**WRITTEN REQUEST:** Render the data starting at the line that contains "Viewport: 1288px width, 927px" and ending at the line that contains "pos(30,456)" as a Markdown table with the columns Row and Line, leaving out blank lines.

# Start of GIVEN INFORMATION

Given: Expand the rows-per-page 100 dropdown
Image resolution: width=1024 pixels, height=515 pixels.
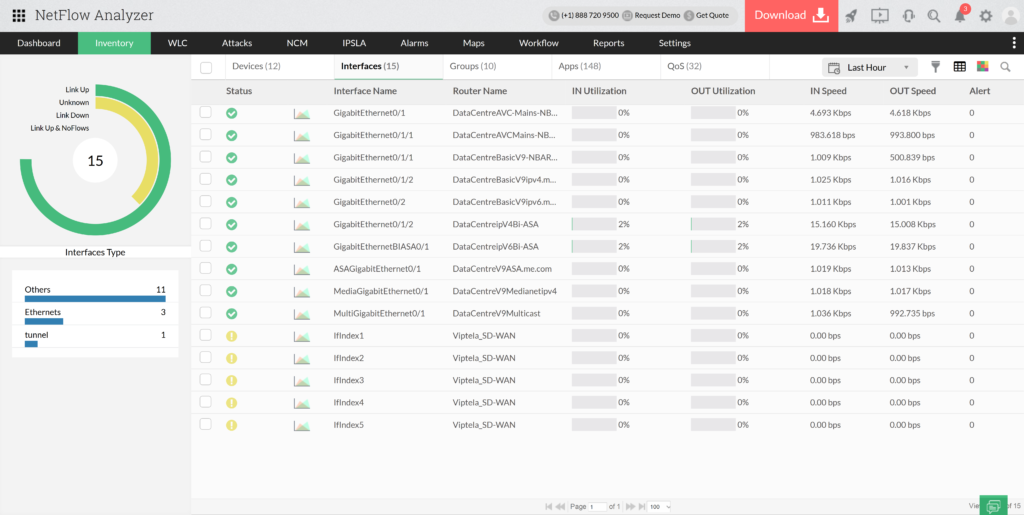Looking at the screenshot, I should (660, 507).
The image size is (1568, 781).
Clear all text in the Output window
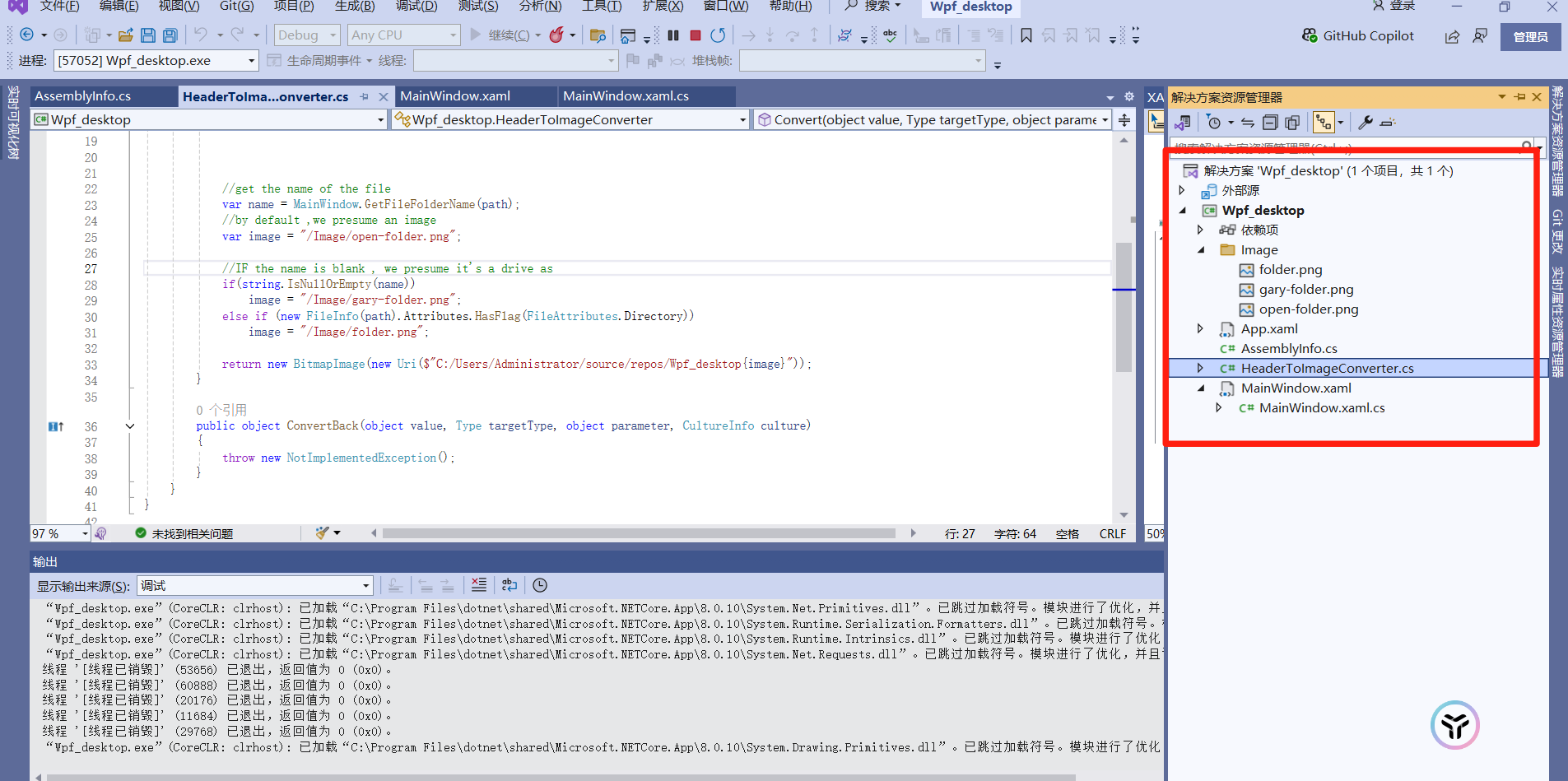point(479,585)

# End of GIVEN INFORMATION
# Start of GIVEN INFORMATION

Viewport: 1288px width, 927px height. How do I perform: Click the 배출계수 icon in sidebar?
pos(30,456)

# End of GIVEN INFORMATION

**RESULT BELOW:**
| Row | Line |
|---|---|
| 1 | Viewport: 1288px width, 927px height. How do I perform: Click the 배출계수 icon in sidebar? |
| 2 | pos(30,456) |